Instead of relying on 3Delight's ray-tracing to render projected shadows, one have the option to use Shadow Maps. These can be generated manually or automatically by 3Delight. This is specified through the Shadow Maps groups of light attributes of The Render Settings. Among these attributes, there are two types of Shadow Maps that can be used: Standard (Depth) and Deep shadow maps. Here is an explanation of the advantages and disadvantages of each:
Standard (Depth) Shadow Maps
These are normal shadow maps that, historically, have been widely used in the industry. They have a number of advantages:
- They are fast to generate. Indeed, shadow maps can be generated much faster than a normal "color" image, mainly because only depth information is needed. When rendering a shadow map, one could remove all surface and light shaders, even displacement shaders can be removed if they do not affect the geometry too much. Also, filtering (using PixelFilter command) can be lowered (even to 1x1) and ShadingRate increased (up to 10 or more).

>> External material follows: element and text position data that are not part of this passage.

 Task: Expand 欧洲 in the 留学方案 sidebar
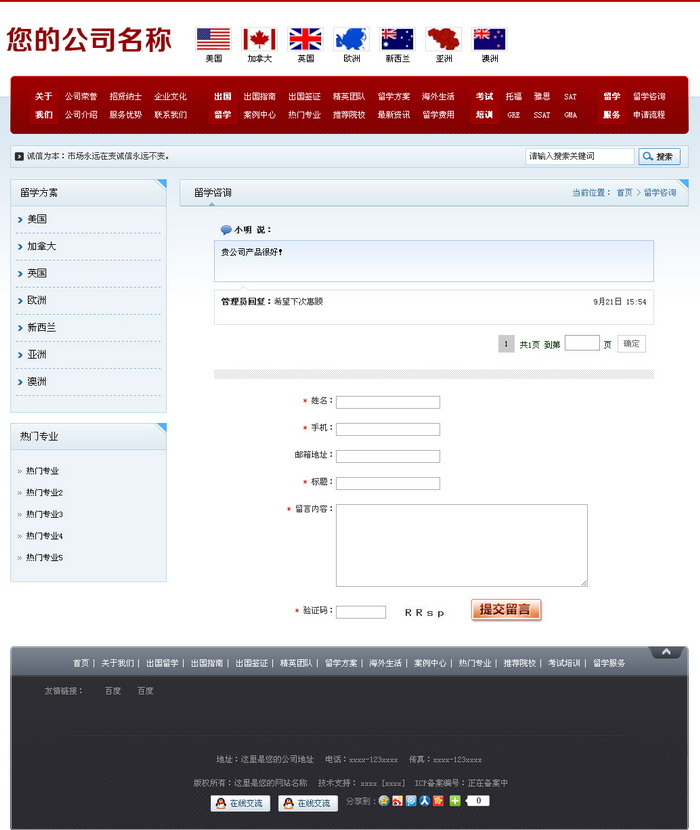pos(37,300)
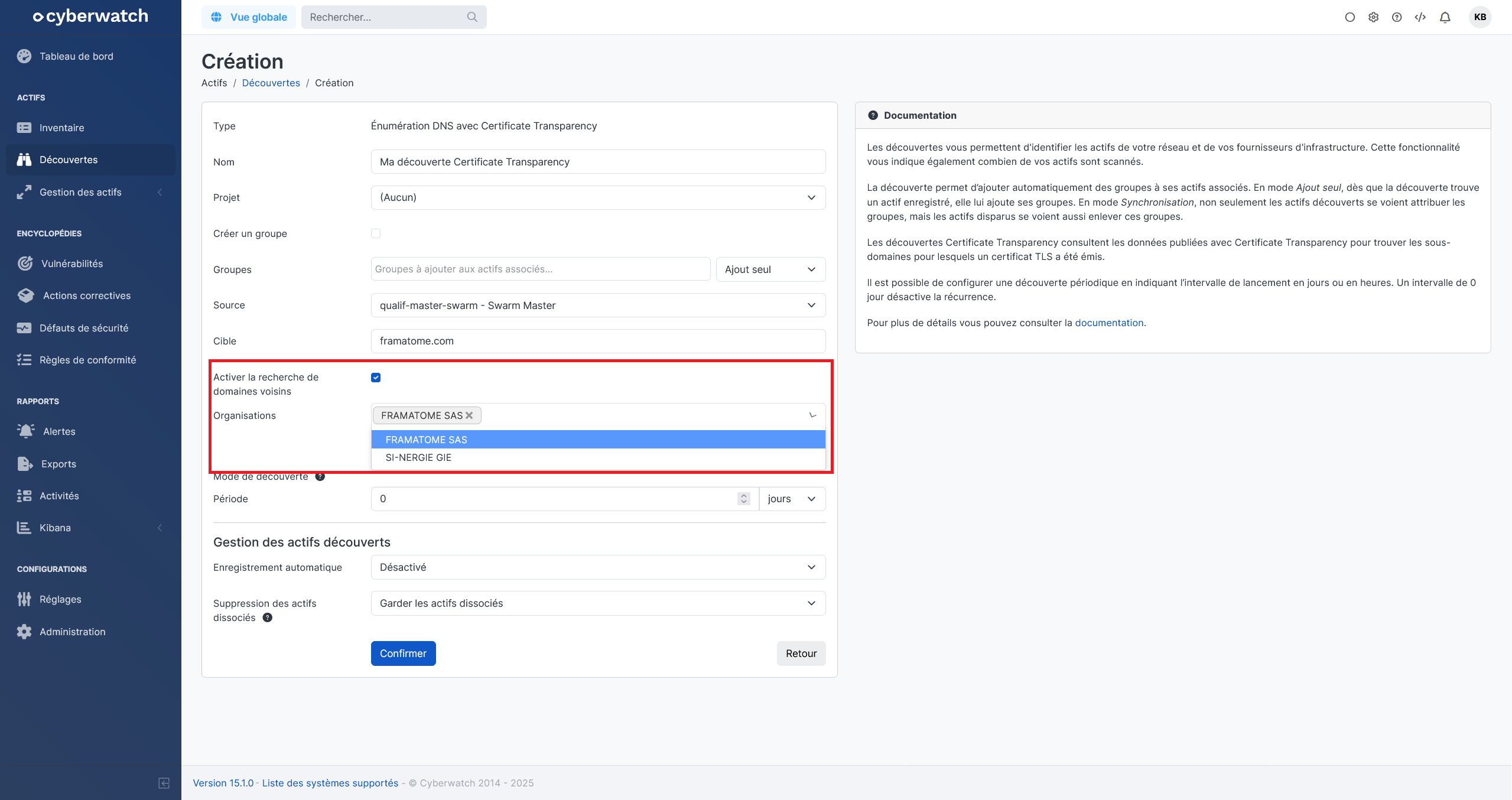Remove the FRAMATOME SAS organisation tag
The width and height of the screenshot is (1512, 800).
(x=469, y=415)
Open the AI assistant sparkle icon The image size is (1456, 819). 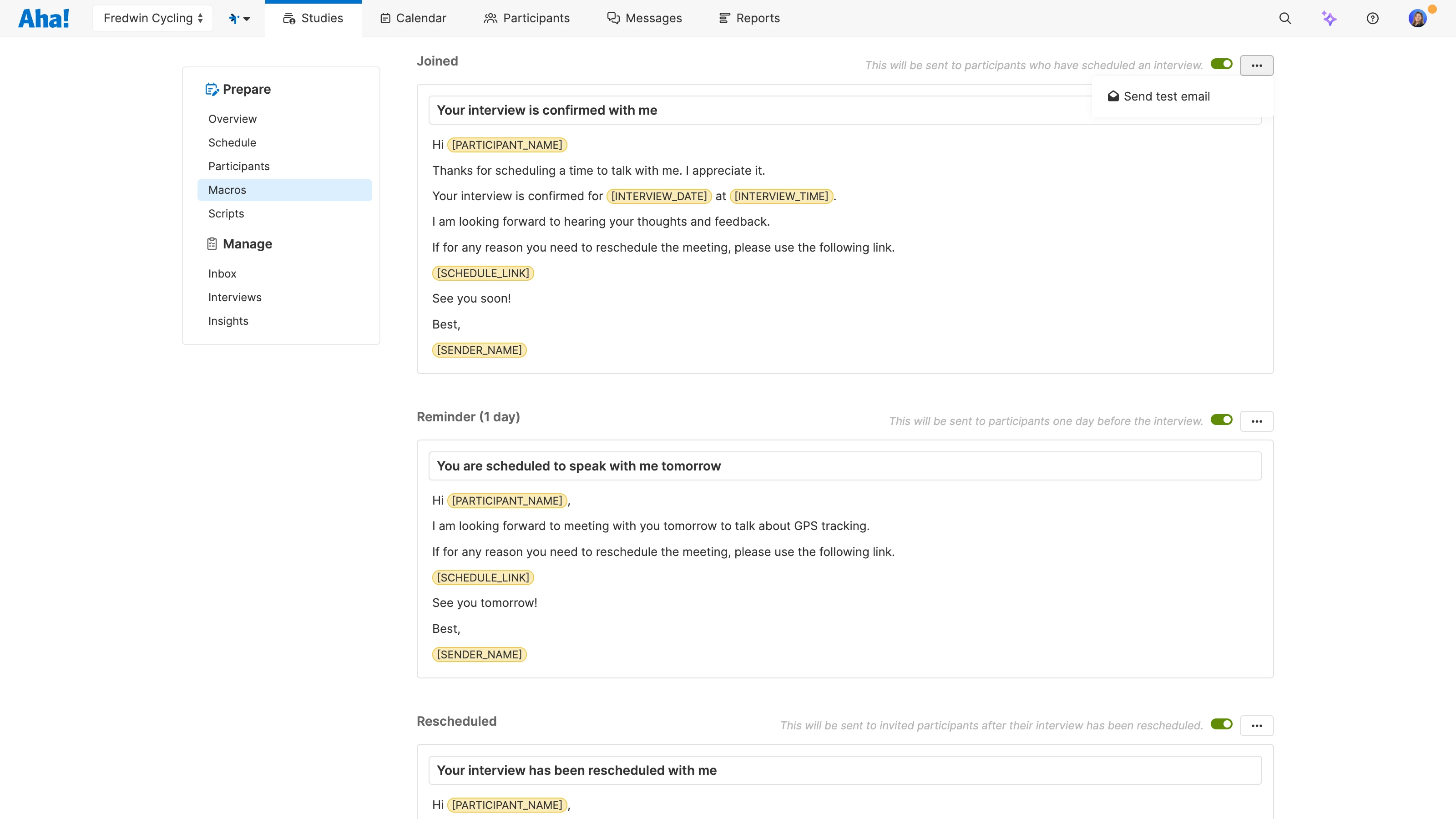1330,18
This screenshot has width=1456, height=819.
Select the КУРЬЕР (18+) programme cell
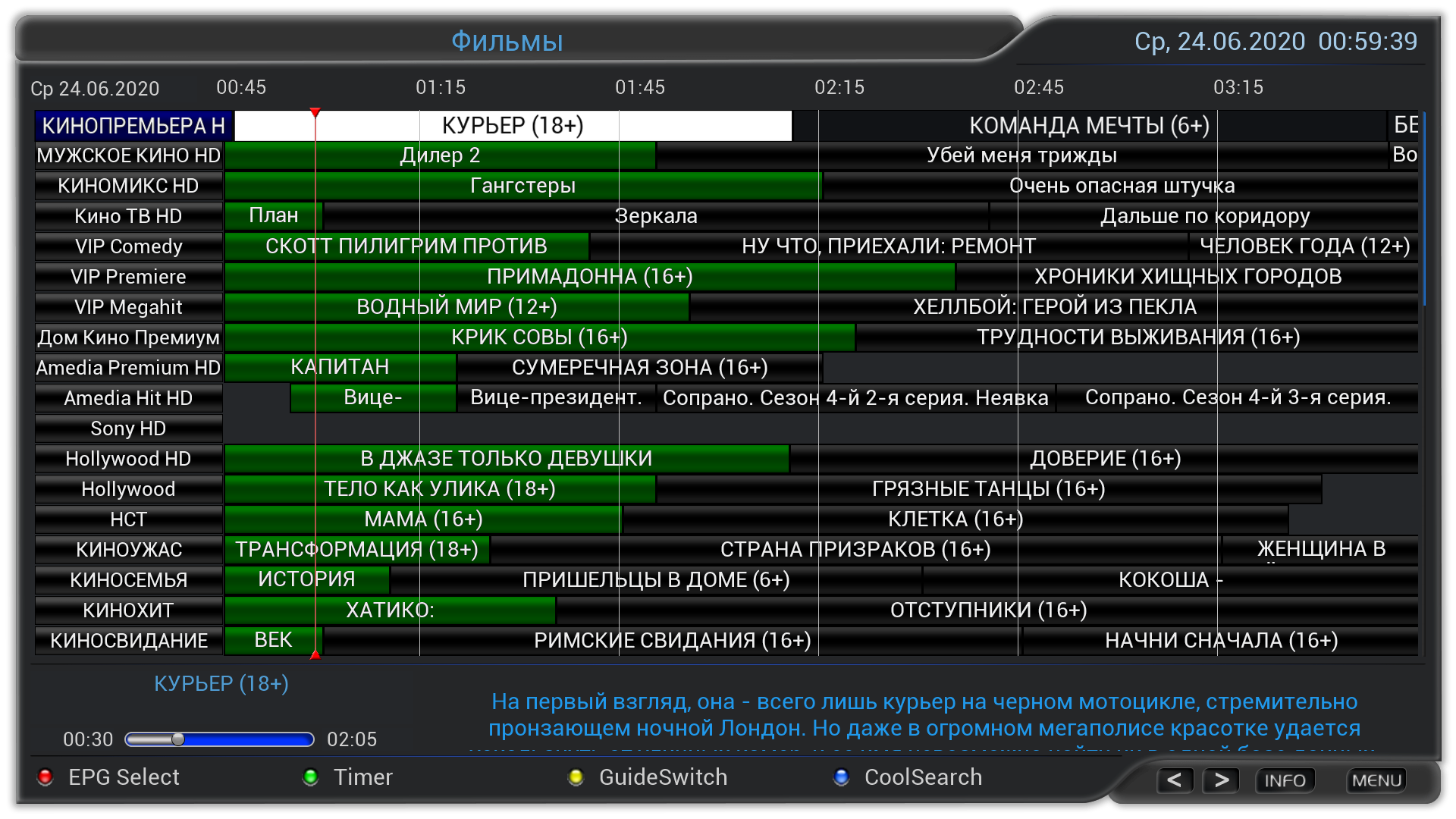tap(513, 126)
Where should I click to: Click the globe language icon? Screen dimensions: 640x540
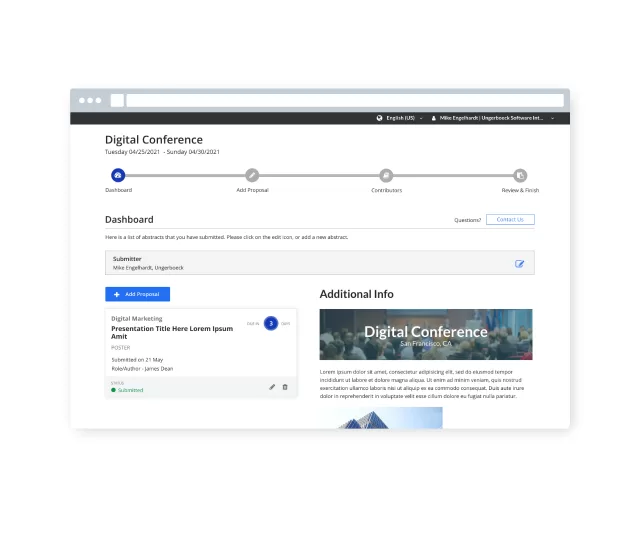(380, 118)
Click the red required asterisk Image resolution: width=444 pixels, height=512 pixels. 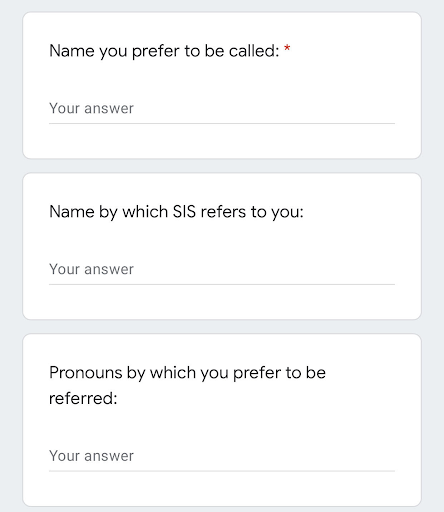pos(287,49)
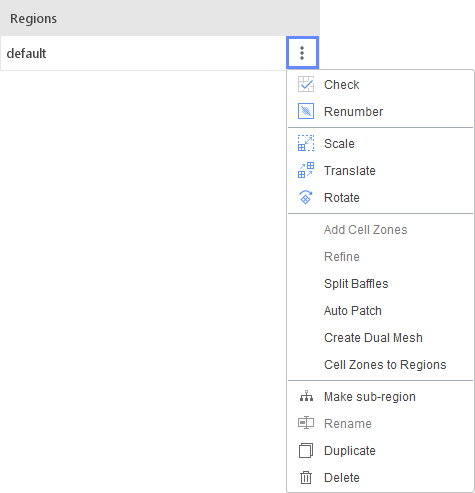Select the Add Cell Zones entry
This screenshot has height=493, width=475.
tap(366, 230)
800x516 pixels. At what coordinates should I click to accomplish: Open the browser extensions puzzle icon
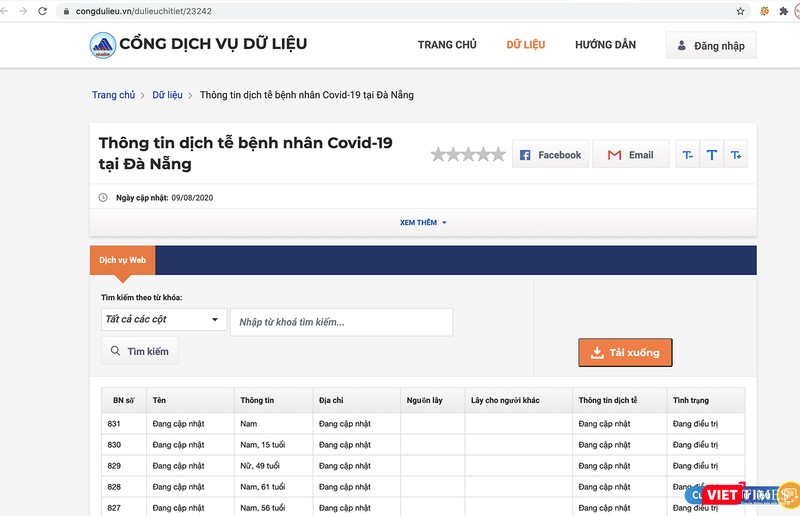[783, 11]
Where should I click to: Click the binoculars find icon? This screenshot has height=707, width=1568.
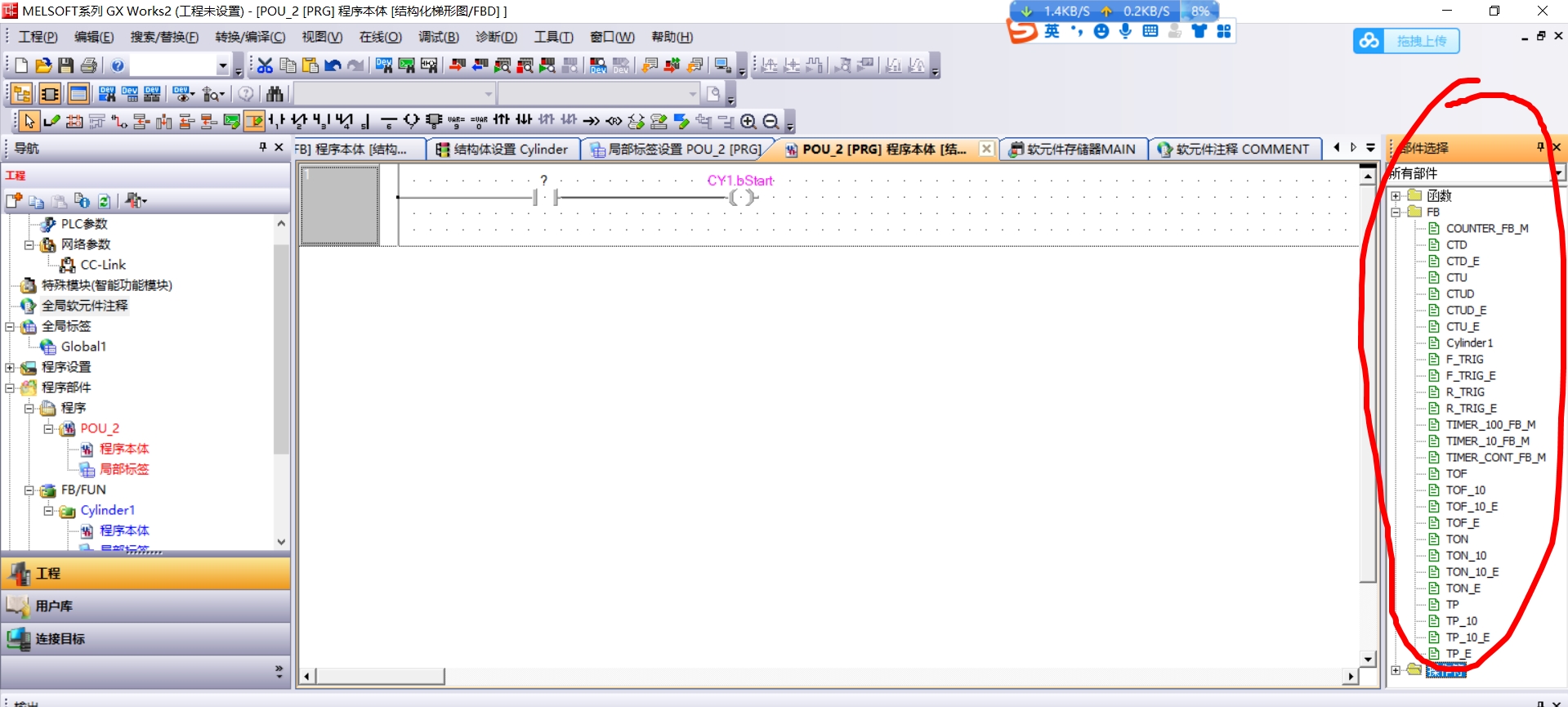pyautogui.click(x=275, y=94)
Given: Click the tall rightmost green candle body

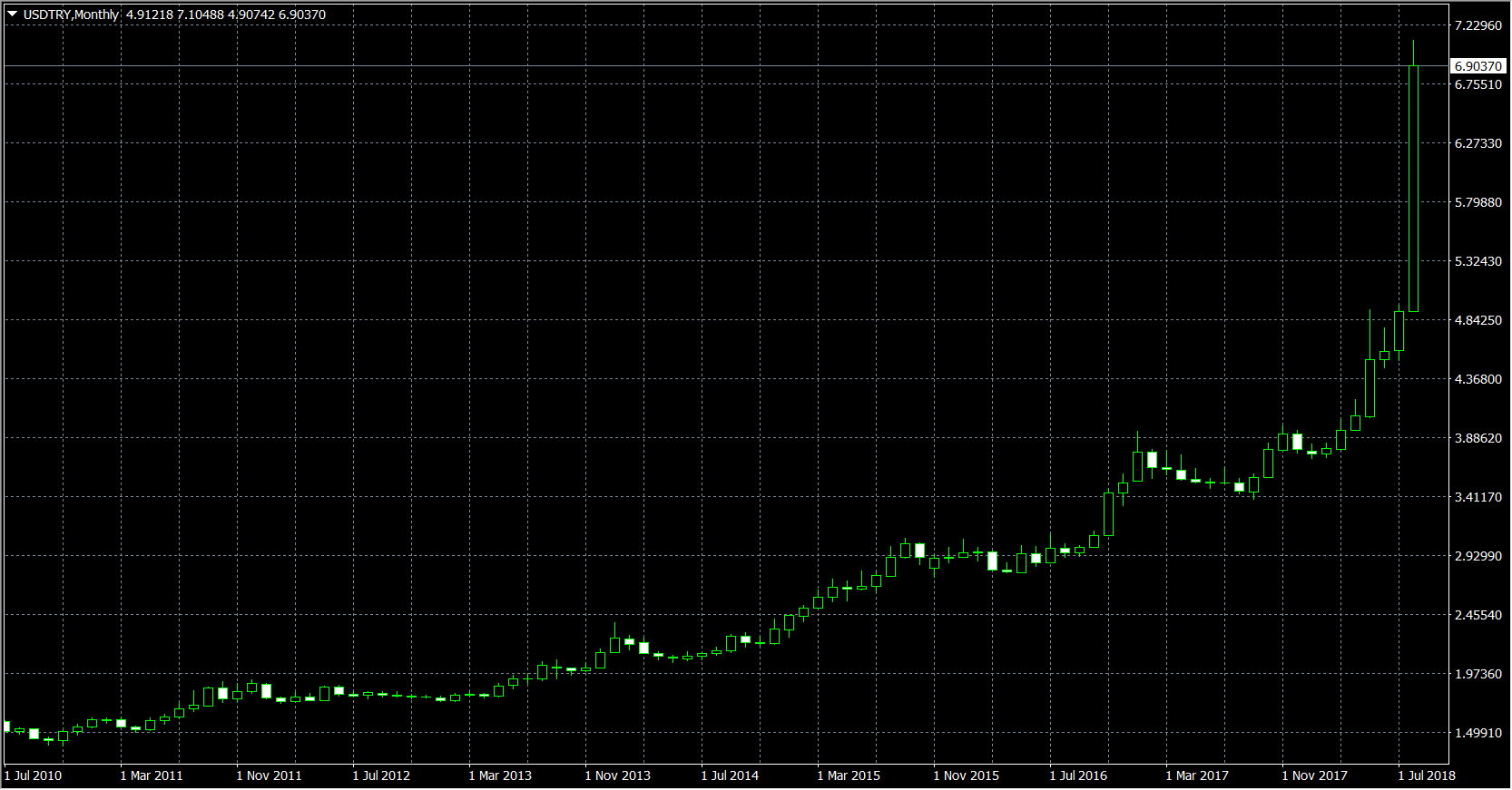Looking at the screenshot, I should click(1413, 189).
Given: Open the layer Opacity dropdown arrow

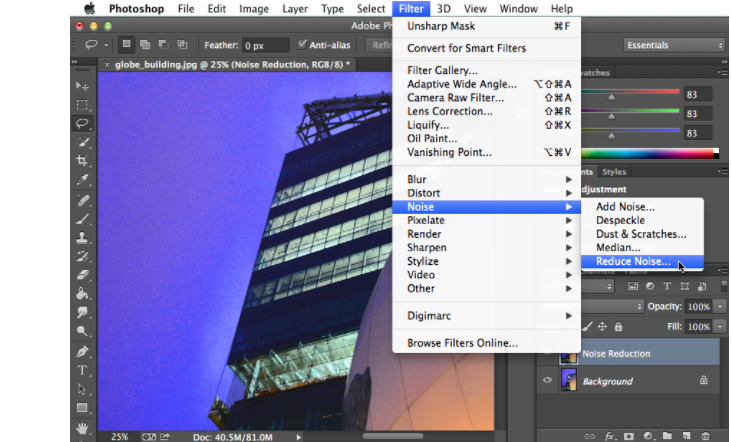Looking at the screenshot, I should 720,306.
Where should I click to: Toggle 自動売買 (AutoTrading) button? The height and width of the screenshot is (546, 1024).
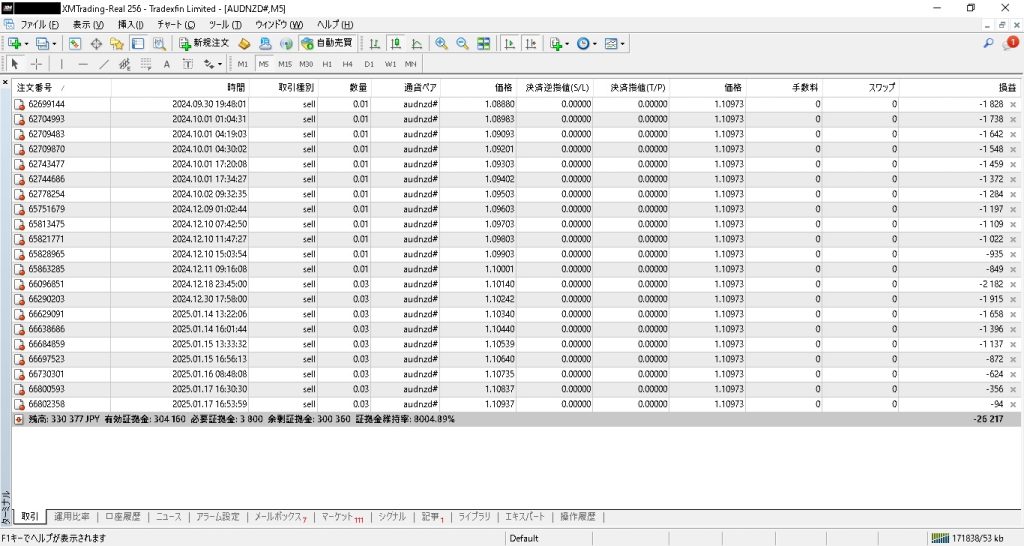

- They can be reused in more than one render. If the scene is static and only the camera moves, a generated shadow map can be used for all subsequent renders. This often happens in the lighting stage of a production pipeline.
- They can be used to generate low cost (approximate) penumbra. Specifying an appropriate value for the "Filter Size" attribute on the light shape, one can simulate penumbra effects. This attribute is located in the "Shadows > Depth Map Shadow Attributes" group. When a light has an associated RenderMan light shader, this is usually controlled by a "blur" attribute directly on that shader instead.
- They provide fairly good results when used carefully.
Now, the drawbacks:
- Self shadowing. This is the most common problem encountered when using shadow maps. It appears as dark artifacts in areas that should appear completely lit. This problem can be resolved by using an appropriate value for the light shape's shadow bias attribute, located in the "Shadows > Depth Map Shadow Attributes" group. When a light has an associated RenderMan light shader, the bias is set directly on that shader instead.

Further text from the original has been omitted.